So, each reader is free to wait those several years until University Research Studies prove it. However, we hope that we have presented things sufficiently so that many people will not see the need to wait those years and might decide to build this fairly simple system sooner. If so, and you decide to do this, you will certainly have your own ideas about how to do certain things. You might decide to install more or fewer tubes, of larger or smaller diameter. You may decide that the whole thing should be tall and skinny or short and wide. You may decide that there is some reason to tilt the whole thing! It will certainly work in any case! Maybe better or maybe not. We hope that people who try variations of what we have described will later e-mail us regarding any potential variations or improvements, and the actual results you achieved. If we could have a thousand people each doing this during this coming winter (07-08) and the next (08-09), we think we may be able to greatly refine the system, even before any official Research Studies get even initial data.
A few newscasts are starting to finally indicate how urgent and how drastic our problems are regarding Global Warming.
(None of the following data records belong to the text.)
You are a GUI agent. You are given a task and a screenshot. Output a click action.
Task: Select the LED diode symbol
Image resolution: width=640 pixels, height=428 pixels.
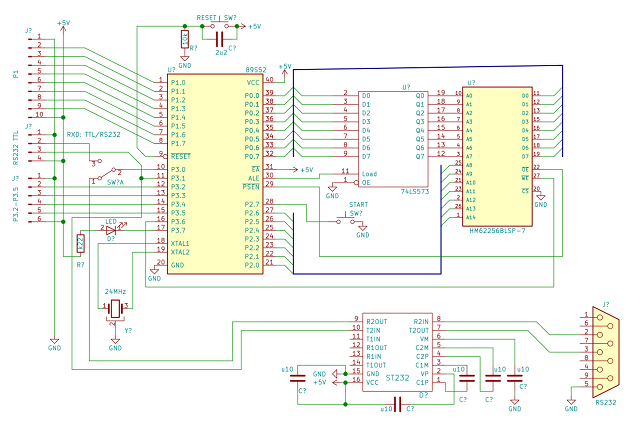pyautogui.click(x=110, y=229)
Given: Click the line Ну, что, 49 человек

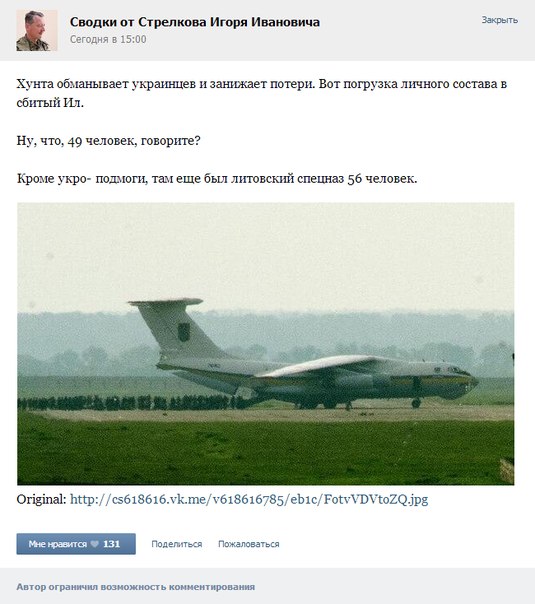Looking at the screenshot, I should tap(108, 141).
If we wait for the governments to act, as slowly as they always seem to work, even their optimists are only expecting to make modest reductions by the year 2050. That will certainly be FAR too late. The premise of this page and this concept is that if instead a "grass roots" effort of countless millions of homes being heated in this way, we might actually be able to achieve in two or three years what Politicians seem to only dream about for more than 40 years from now! When TV ads say for you to "do your part to save the planet", this is the sort of thing they are probably intending to refer to!
So we are figuring that those first thousand people who make these will each have slightly different configurations, or they will have tossed in different organic materials. Some will discover brilliant insights in the process. It may actually turn out to be a wonderful thing if some bacon grease is included, or food scraps, or a small amount of used motor oil! No one will really know until someone tries such things! If this sounds potentially exciting, I think it is, because if YOU happen onto some awesome variation, this site can enable millions of others to also benefit from it!
The 170,000,000 Btus of chemical energy is simply sitting there! It no longer has any function regarding the biological operation or development of the living plants of which it used to be part. It is simply sitting there, as the organic materials are waiting to (slowly) NATURALLY decompose, which releases all that chemical binding energy as heat energy. It can be equally accurately described as 67,000 horsepower-hours of (heat) energy or 50,000 kilowatt-hours (again, of heat energy). They all mean the same thing. They are NOT mechanical energy or electrical energy, or even heat energy, but rather a potential energy of the chemical binding energies of the atoms in the complex carbohydrate molecules in organic materials. However, Newton told us that Energy must be Conserved, that is that such energy cannot simply disappear. It MUST continue to exist, but it can be changed in form from one type of energy to another, as long as the total energy does not change. All REAL processes do not have perfect efficiency when changing from one form to another, where all the energy that might appear to be lost had simply been converted to heat energy, possibly as frictional losses or radiation or convention losses.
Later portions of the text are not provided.